She was at Cape Canaveral on Oct. 15, 1997, when the Cassini spacecraft launched. Its destination was the ringed-planet Saturn and its moons.
The invitation to see the launch was made possible by her husband, Clark Russell, who worked for a company that made parts for the rocket that fired Cassini into space.
“I looked at him,” said Russell, 73, “and told him, ‘I will never be able to wait seven years for it to get there.’ I was so excited.”
The pair lived in Napa Valley, California, at the time, where Russell was, indeed, able to wait until 2004, when Cassini beamed back three different views of Titan, one of Saturn’s moons, and activated her imagination.
“It was the same view, really, with different filters to get different colors,” her husband said
Russell has worked with oils, acrylics, charcoal and more, but eventually decided those media didn’t fit her artistic approach.
“I’m a minimalist,” she said. “I like to do abstract paintings, using one or two or three colors. Or you use one color and different shades.”
More than a decade ago, she dove into encaustic painting, and here’s where the story goes back in time.
“This is one of the oldest art forms known,” she said. “It was mentioned by Homer in 800 B.C., talking about great sailing ships. They would paint the ship in wax so it would be buoyant and wouldn’t sink. They actually added pigment and had beautiful paintings on ships.”
Such beeswax paintings migrated to Egypt, where artists captured portraits of the dead to stay with their mummies.

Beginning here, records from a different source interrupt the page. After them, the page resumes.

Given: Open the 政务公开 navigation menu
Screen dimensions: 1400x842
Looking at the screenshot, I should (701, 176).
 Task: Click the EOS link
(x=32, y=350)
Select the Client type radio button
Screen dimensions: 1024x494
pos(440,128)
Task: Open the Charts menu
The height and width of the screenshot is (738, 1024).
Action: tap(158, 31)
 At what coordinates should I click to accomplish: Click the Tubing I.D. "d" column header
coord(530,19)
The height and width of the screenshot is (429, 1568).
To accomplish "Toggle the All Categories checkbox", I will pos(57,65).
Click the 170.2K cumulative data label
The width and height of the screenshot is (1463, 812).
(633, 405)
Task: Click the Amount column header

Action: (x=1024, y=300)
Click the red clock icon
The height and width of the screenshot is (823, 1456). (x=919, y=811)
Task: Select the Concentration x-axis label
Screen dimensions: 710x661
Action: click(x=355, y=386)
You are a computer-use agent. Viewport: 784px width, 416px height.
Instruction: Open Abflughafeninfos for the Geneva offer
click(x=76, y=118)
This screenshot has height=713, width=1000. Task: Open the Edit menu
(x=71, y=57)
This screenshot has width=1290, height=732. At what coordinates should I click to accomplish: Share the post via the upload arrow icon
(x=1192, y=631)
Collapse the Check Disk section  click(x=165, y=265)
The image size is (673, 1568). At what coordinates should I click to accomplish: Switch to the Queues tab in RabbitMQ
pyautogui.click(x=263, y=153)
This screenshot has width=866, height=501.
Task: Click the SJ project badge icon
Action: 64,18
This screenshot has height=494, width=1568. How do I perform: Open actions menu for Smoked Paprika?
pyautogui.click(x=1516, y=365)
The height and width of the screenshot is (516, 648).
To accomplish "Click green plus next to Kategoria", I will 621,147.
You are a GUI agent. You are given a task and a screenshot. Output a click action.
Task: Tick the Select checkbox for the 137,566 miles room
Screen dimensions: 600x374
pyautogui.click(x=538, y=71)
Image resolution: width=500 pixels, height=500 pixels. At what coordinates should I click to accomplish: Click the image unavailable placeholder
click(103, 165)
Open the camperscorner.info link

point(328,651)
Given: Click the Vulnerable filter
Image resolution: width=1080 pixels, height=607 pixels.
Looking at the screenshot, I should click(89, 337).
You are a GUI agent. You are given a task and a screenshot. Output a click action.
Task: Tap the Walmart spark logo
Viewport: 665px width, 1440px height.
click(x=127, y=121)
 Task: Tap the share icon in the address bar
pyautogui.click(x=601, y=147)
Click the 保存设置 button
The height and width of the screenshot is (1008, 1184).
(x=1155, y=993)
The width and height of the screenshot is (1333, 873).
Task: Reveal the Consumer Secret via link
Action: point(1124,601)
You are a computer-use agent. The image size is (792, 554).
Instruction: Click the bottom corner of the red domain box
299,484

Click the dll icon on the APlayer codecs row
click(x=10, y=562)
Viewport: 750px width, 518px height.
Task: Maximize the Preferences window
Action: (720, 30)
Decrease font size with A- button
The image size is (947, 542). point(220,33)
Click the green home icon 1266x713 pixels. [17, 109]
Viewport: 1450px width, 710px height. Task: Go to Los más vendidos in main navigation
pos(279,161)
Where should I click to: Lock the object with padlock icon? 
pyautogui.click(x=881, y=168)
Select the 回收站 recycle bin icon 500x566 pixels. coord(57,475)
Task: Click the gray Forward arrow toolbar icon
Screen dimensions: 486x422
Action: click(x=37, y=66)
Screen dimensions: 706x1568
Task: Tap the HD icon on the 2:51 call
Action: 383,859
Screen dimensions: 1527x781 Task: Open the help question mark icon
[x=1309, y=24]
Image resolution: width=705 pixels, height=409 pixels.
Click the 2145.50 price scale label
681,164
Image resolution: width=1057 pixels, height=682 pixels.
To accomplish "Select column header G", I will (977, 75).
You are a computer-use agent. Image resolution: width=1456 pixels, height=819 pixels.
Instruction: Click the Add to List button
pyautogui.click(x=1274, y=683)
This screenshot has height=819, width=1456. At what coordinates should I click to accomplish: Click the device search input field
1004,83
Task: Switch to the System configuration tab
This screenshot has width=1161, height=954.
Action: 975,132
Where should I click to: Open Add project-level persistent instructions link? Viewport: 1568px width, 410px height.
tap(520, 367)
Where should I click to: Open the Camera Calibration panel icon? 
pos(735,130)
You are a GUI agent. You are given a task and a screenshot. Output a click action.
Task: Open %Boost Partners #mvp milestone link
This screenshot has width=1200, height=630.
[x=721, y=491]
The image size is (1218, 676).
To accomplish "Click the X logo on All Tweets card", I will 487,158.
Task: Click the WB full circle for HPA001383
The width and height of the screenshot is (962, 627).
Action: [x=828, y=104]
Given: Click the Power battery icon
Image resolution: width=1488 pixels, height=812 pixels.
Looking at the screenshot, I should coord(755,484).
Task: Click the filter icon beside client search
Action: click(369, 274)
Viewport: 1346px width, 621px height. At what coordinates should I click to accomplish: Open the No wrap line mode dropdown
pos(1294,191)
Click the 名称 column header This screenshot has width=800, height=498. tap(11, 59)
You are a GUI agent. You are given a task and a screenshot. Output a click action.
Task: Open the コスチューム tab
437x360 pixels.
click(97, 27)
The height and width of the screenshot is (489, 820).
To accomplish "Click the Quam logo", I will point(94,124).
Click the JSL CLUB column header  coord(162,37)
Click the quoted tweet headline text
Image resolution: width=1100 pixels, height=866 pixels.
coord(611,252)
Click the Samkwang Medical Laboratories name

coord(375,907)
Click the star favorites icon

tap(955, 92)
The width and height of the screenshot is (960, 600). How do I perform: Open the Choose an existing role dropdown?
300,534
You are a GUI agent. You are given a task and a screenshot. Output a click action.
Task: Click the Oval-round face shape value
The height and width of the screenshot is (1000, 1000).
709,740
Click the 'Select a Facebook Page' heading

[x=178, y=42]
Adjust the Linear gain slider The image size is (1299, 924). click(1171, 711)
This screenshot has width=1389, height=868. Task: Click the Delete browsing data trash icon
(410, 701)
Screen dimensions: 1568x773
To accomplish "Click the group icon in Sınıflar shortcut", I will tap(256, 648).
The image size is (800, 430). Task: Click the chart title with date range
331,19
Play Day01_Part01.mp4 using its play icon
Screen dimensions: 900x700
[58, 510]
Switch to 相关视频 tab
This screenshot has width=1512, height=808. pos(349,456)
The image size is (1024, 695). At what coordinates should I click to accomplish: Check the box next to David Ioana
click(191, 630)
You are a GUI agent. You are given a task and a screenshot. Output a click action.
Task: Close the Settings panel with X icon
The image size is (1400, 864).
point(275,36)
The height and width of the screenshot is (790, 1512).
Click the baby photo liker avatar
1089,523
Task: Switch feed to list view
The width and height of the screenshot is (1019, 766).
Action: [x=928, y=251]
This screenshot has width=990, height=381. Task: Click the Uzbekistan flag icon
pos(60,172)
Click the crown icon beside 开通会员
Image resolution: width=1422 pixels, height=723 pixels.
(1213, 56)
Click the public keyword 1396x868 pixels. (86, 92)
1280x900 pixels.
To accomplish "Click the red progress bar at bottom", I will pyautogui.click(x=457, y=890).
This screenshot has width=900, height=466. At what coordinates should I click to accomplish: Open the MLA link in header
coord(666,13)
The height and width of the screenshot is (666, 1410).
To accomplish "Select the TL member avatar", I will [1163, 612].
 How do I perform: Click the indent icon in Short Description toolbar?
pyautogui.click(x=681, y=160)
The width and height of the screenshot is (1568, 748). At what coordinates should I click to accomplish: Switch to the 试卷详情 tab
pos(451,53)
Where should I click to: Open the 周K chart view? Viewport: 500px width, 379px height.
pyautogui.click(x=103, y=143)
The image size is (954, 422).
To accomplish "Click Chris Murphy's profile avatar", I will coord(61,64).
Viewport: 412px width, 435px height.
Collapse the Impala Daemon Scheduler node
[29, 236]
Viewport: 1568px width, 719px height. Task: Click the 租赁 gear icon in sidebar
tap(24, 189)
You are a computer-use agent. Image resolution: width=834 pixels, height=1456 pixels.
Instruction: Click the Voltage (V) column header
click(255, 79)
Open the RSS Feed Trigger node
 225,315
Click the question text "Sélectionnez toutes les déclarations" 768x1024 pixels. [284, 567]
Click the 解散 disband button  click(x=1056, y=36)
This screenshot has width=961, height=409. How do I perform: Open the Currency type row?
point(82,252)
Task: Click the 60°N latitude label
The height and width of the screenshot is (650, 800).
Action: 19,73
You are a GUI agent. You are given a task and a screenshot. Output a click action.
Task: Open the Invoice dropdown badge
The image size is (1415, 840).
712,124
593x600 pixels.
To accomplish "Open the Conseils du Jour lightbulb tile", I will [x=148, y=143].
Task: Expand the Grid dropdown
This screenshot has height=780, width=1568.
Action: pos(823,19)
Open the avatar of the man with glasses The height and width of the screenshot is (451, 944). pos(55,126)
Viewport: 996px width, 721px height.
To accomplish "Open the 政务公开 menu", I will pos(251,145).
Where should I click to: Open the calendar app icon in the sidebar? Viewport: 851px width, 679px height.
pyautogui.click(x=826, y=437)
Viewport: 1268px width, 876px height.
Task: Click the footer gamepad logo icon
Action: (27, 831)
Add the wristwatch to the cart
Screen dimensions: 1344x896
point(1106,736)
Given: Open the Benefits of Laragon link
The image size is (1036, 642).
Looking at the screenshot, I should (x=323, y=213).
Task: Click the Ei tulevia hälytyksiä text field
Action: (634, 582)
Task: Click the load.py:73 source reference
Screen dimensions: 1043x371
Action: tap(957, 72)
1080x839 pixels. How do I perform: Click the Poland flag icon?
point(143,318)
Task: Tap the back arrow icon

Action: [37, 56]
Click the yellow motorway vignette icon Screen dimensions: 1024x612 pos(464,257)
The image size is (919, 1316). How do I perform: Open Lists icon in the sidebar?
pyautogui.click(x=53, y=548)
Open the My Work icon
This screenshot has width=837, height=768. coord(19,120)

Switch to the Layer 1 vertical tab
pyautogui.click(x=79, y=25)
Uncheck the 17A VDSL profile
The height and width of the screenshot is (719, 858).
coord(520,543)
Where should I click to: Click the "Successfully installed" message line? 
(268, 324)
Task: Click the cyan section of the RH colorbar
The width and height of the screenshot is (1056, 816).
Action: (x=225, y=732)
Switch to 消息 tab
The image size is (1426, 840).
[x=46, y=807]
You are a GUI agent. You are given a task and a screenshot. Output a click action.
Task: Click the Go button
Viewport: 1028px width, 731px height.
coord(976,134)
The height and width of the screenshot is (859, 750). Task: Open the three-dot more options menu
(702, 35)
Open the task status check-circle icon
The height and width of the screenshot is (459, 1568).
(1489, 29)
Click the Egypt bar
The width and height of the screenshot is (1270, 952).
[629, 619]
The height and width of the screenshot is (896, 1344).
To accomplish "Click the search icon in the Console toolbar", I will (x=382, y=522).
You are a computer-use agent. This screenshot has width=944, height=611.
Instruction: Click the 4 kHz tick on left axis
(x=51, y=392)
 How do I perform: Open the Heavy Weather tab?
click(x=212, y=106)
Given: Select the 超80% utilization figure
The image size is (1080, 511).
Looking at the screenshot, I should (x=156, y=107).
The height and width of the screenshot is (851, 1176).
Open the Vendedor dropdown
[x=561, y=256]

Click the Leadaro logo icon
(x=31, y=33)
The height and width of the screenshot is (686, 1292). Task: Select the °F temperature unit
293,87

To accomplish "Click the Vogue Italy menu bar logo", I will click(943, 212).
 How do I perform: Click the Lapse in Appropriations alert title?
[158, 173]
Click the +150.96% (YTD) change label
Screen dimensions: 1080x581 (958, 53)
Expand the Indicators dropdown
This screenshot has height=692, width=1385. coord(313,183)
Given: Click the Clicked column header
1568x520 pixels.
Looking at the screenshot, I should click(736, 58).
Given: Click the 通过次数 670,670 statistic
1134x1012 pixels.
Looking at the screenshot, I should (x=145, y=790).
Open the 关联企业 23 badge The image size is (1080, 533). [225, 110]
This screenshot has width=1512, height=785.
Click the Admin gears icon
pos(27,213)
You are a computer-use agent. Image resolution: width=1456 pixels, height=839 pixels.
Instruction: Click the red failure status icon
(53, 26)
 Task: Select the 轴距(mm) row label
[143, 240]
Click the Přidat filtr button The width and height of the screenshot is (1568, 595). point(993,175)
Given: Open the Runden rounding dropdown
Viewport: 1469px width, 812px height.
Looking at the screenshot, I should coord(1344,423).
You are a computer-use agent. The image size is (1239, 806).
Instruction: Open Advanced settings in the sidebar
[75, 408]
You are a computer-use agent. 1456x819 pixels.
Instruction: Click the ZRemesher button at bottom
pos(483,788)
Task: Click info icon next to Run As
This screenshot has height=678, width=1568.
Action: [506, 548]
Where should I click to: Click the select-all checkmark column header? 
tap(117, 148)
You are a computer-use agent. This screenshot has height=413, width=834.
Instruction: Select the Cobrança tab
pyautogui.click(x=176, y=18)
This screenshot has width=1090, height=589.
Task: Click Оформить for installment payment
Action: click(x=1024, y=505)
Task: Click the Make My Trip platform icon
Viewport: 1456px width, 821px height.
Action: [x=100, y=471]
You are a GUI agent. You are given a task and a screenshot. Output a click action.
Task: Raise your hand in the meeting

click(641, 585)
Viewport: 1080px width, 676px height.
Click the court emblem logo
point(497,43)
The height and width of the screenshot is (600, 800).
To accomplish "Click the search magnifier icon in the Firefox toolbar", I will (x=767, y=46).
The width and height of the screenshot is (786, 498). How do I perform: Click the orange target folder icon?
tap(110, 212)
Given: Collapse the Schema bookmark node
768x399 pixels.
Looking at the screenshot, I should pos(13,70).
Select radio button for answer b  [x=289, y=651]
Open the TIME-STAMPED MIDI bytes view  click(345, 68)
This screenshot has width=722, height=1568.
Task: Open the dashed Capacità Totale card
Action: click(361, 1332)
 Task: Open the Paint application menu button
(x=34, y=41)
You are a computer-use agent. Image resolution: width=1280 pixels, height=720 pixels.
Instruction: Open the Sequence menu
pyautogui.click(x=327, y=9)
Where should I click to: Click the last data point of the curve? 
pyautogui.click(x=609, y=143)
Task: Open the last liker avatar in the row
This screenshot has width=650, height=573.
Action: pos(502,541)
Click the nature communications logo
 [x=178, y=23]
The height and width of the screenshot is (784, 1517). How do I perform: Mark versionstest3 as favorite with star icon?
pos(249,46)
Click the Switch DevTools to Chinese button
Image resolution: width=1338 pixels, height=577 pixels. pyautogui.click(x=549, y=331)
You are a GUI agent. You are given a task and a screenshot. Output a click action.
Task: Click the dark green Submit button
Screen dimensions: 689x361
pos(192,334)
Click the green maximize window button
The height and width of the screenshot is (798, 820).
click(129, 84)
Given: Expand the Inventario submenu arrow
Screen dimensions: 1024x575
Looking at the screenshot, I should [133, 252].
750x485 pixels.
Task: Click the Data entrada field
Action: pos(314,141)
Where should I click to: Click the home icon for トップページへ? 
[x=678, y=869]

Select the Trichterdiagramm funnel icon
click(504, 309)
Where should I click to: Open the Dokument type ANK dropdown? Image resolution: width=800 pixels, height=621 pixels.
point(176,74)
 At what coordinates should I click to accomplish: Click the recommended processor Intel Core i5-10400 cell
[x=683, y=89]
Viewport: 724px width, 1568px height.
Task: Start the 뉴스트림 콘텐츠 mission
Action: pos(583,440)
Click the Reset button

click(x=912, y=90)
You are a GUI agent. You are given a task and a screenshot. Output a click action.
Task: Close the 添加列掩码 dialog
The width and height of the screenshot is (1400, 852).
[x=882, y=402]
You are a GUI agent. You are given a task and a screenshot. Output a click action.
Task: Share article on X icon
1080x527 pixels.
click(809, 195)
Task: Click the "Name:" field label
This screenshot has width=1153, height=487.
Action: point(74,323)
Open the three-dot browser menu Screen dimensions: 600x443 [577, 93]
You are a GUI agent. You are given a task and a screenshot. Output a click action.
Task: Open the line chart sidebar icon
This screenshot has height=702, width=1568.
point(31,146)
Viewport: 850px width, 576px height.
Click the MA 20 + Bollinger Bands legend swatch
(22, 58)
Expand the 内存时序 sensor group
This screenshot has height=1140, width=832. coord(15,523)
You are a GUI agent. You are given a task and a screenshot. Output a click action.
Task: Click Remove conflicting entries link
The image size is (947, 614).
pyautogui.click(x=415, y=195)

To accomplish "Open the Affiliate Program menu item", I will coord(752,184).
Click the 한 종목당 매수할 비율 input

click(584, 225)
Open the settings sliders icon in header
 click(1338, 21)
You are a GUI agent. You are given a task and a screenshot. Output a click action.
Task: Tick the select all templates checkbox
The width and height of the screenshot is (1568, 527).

Some of those richly detailed paintings have survived 2,000 years underground.
It was a similar process of beeswax, resin, pigment and heat that Russell applied to the three colored versions of Titan.
“It probably took three or four months just to do the three of them,” she said.
Once finished, there was the obvious question: What should she do with them?
“For years, I have been wanting to donate them to NASA,” she said.